Кажется, я говорила уже, какая их вера была глубокая и чистая, без малейшей примеси ханжества или суеверия. Я также помню негодование Мама, когда у нас бывал молебен с иконой Иверской Богоматери (которую всегда привозили к нам в дом после нашего возвращения из деревни) и нянюшки Клейнмихелей, которые иногда там бывали, заставляли нас пролезать под иконой, при ее выносе из дома. Мама объяснила нам, что нужно только приложиться к иконе, а пролезать под ней – глупая выдумка людей, которые не понимают, что главное – молитва и вера. Конечно, нянюшки Клейнмихелей были очень скандализованы тем, что мы не пролезали с ними вместе, и, кажется, считали нас отщепенцами. Несмотря на глубокую веру, у Мама были некоторые суеверия, которые она унаследовала от своей нянюшки-католички из Саксонии Елизаветы Ивановны. Так, например, Мама никогда не позволяла зажигать три свечи на одном столе, никогда не выезжала в путь в понедельник или пятницу и 13-го числа. Конечно, нельзя было садиться за стол тринадцати человекам. Мы, конечно, в эти приметы не верили, как часто это у детей бывает, и считали это все пережитками, но странно! Я несколько раз в жизни замечала, что когда за стол садилось 13 человек, часто кто-то из них умирал в течение одного года…

Вижу Мама сидящей перед своими большими пяльцами и вышивающей по канве одежду на аналой для нашей московской церкви: это были разноцветные розы на голубом фоне. Она всегда вышивала шелком и не любила шерсть, зато иногда вязала крючком для нас одеяла. Мне она связала однажды такое одеяло, которое я считала последним словом красоты: оно состояло из белых и красновато-коричневых полосок, по которым были вышиты шелками букеты голубых и розовых цветов. В таких случаях вышивала одна бедная дама, Щуровская, которую Мама заглазно называла Изу и старалась, чтобы у той был заработок. Ее сын, которого она воспитывала одна, будучи вдовой, со временем стал известным московским врачом, которого Мама очень ценила.

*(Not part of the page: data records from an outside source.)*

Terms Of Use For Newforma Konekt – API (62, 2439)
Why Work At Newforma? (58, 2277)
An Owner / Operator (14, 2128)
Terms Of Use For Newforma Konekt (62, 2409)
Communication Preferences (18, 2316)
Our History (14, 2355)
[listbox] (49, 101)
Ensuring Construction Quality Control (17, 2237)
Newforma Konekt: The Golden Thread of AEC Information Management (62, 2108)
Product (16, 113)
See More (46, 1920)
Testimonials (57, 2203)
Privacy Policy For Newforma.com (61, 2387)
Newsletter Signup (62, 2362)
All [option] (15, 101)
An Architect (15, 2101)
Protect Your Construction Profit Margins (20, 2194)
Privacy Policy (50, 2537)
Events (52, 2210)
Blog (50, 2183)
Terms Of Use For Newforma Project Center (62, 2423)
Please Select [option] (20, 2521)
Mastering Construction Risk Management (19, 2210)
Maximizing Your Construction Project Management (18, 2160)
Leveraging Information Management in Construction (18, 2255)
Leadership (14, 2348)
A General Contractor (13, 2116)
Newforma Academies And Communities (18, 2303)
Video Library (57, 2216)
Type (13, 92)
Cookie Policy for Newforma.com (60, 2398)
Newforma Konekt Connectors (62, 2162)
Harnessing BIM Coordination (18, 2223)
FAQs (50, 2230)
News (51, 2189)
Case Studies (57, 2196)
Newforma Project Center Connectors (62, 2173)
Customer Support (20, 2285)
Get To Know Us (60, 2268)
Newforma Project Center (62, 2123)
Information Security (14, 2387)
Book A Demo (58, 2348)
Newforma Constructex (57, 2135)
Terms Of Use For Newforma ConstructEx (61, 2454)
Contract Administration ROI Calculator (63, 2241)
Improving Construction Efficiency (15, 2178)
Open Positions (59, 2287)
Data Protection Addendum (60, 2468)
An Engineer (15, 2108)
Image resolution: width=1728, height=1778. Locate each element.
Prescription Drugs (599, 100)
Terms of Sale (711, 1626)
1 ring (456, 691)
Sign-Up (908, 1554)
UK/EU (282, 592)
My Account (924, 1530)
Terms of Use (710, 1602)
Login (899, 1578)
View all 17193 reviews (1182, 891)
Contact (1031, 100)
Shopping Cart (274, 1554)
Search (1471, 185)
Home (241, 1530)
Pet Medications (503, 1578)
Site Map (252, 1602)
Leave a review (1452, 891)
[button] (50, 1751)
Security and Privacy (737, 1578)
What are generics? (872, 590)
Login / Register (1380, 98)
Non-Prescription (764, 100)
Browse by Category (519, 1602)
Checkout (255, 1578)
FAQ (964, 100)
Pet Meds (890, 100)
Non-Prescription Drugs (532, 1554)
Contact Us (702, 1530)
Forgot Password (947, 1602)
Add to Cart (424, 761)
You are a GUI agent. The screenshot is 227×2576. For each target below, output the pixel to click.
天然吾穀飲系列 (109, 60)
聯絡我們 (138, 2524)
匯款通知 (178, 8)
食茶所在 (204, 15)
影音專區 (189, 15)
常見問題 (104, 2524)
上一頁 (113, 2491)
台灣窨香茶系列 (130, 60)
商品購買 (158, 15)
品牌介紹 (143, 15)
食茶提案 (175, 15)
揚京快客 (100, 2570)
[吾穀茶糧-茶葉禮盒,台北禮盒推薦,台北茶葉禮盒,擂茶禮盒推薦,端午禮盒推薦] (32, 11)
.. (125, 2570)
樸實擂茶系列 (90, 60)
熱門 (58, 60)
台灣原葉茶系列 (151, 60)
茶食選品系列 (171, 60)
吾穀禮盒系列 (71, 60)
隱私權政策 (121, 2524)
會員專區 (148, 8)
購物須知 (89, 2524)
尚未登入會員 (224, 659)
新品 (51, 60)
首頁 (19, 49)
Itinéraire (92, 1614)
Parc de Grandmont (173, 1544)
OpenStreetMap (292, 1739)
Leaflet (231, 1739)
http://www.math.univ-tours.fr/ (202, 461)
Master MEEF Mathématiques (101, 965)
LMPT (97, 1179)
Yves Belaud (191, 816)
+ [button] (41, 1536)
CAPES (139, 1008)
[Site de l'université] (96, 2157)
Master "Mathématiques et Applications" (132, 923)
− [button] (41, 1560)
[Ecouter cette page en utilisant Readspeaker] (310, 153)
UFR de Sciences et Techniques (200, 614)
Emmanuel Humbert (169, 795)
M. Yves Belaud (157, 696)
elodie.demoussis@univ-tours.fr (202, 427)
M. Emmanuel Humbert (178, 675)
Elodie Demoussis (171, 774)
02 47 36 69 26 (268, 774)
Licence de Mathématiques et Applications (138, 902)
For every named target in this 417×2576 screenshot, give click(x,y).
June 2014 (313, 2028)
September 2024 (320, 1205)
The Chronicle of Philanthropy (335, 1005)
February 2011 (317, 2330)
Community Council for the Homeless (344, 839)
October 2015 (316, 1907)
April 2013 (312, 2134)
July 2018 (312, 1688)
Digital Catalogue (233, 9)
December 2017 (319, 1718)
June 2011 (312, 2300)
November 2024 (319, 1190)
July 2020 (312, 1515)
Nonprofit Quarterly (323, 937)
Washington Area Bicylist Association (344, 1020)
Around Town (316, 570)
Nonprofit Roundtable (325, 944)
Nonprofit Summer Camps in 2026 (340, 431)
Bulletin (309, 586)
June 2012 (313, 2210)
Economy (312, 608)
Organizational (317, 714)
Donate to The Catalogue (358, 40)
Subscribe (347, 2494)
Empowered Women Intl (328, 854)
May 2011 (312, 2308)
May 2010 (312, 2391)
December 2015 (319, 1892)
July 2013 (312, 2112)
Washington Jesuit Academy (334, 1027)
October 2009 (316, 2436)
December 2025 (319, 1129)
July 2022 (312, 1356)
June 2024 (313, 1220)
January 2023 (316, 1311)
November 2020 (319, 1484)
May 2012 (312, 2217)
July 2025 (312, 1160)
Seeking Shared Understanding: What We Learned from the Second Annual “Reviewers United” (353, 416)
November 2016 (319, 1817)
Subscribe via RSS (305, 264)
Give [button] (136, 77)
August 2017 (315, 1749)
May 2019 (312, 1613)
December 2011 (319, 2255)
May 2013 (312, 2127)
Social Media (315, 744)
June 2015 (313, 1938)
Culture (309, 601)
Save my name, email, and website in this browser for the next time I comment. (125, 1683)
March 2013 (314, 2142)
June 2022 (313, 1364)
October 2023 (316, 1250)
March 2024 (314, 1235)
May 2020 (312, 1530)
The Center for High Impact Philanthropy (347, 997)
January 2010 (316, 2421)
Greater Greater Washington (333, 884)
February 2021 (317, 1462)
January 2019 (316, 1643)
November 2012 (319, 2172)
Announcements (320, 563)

Раз в Благовещение сидели мы с Мама в Красной гостиной, и ее пяльцы стояли в стороне, покрытые белой салфеткой, как это всегда было, когда она не работала. Я спросила ее, почему она не работает, и она ответила: «Разве ты не знаешь, что в этот день даже птица гнезда не вьет и работать нельзя?» Это выражение я тогда услышала впервые, но позже Мама часто нам говорила и никогда не позволяла нам работать в Благовещенье, что я находила очень скучным, так как всегда хотелось поскорее закончить начатое. Бабушка Панина была искусная рукодельница и обшивала бедных и бедные церкви. Она же выучила меня вышивать по канве, когда я была совсем маленькой, и моя первая работа была скамеечка из яркой шерсти и, верно, очень некрасивая, но которая мне тогда казалась чудесной. Она была вделана в деревянную раму, изображавшую дубовые листья, и Мама всегда ею пользовалась. Со временем Leek нас научила шить. Мы подрубали платки дедушке Мещерскому и Папа и шили для бедных, причем эти вещи отсылались в Англию в самую бедную часть Лондона, Shoreditch, пока Екатерина Федоровна Тютчева не сказала Мама, что нам следовало бы работать на Екатерининскую больницу в Москве. Она соответствовала Обуховской чернорабочей больнице в Петербурге и находилась на Страстном бульваре. Заведовал ею наш милый Иван Николаевич Новицкий, который был выдающимся хирургом и рассказывал нам, как он молодым ординатором сопровождал знаменитого профессора Пирогова во время обходов больных и раненых под Севастополем. Он говорил, какой это был ужас: они просто лежали рядами на полу или на земле, когда не хватало места. Тогда не было никаких наркотиков и самые мучительные операции проводили, напоив несчастных водкой, чтобы те меньше страдали. Он говорил, что мужество и терпение солдат не поддается описанию. Даже корпии тогда не было в употреблении и в раны клали солому!!! вместо ваты и стерилизованной марли, как это делается теперь. Много интересного он нам рассказал, и теперь я думаю, как это было тогда глупо: не записывать его, хотя все равно все бы пропало.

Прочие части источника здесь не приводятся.